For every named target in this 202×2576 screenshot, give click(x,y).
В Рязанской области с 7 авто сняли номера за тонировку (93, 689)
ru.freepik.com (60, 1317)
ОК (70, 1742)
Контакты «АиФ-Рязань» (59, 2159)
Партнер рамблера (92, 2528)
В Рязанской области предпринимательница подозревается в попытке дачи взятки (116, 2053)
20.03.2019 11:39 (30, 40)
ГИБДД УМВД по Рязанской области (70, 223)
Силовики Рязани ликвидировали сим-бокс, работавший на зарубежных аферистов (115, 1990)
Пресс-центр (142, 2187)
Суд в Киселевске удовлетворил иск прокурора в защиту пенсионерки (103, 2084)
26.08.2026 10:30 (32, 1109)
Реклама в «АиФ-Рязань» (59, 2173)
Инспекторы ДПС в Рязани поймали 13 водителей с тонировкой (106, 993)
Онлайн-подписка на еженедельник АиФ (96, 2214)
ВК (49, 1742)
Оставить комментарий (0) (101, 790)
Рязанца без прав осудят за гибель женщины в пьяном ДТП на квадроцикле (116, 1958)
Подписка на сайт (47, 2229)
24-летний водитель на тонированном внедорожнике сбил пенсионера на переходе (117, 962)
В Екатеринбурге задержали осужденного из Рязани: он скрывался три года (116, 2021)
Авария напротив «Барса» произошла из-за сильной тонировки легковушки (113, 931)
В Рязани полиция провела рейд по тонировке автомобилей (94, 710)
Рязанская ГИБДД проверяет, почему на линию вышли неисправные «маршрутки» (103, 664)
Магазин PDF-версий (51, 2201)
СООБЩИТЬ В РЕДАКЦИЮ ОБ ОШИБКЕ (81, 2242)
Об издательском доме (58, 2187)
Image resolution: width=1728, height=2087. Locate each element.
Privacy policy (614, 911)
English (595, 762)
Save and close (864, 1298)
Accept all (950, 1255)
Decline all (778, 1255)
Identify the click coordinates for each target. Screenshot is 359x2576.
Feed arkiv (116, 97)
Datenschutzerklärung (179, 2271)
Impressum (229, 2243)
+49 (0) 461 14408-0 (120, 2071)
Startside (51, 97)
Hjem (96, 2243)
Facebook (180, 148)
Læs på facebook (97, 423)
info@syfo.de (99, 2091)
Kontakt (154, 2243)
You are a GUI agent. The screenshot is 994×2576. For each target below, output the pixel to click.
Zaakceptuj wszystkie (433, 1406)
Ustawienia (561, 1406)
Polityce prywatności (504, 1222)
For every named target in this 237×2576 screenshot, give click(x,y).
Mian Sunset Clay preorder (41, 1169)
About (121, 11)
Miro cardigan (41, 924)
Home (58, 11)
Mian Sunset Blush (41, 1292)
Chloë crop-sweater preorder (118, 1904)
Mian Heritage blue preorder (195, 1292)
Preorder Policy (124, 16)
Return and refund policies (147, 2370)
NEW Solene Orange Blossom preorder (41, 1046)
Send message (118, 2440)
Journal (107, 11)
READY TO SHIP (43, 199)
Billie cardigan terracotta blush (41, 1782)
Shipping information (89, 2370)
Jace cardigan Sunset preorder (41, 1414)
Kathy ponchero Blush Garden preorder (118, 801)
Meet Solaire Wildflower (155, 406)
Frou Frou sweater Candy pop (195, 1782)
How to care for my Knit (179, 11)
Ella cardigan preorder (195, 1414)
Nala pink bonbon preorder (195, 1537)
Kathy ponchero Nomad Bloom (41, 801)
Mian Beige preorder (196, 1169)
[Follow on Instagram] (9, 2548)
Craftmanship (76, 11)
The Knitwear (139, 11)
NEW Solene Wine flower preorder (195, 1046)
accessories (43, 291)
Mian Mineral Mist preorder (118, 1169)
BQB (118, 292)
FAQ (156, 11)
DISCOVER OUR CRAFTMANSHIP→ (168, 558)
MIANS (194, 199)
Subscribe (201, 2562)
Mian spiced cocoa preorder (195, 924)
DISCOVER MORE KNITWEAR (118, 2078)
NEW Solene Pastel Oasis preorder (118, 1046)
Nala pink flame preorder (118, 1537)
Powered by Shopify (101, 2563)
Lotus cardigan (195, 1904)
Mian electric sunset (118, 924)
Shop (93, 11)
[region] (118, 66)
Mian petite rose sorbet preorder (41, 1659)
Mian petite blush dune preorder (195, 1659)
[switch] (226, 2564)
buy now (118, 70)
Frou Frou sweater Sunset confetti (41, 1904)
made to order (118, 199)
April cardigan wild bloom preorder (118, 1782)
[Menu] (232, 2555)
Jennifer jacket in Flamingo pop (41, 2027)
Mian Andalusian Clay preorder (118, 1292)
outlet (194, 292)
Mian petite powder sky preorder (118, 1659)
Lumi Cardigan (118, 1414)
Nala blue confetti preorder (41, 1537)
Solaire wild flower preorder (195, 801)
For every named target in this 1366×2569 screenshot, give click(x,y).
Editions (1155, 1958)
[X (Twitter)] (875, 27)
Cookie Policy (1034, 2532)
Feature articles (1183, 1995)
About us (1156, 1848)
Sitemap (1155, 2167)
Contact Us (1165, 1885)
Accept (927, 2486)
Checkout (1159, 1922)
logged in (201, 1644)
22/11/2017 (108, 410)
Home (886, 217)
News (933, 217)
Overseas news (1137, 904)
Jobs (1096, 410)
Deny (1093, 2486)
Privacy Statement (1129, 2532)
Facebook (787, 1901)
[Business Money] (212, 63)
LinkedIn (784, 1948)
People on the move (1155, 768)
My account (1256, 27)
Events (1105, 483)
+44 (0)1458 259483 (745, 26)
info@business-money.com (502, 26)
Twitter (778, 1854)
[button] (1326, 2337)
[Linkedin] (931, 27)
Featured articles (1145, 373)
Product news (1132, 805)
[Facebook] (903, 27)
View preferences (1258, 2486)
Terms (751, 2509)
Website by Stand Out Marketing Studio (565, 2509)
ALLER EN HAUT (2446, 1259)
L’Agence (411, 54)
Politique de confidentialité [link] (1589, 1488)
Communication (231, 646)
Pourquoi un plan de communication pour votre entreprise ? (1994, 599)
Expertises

........

WORK ORDER: Look over the material above and report each line holding "Рязанской".

THE ANSWER:
В Рязанской области с 7 авто сняли номера за тонировку (93, 689)
В Рязанской области предпринимательница подозревается в попытке дачи взятки (116, 2053)
ГИБДД УМВД по Рязанской области (70, 223)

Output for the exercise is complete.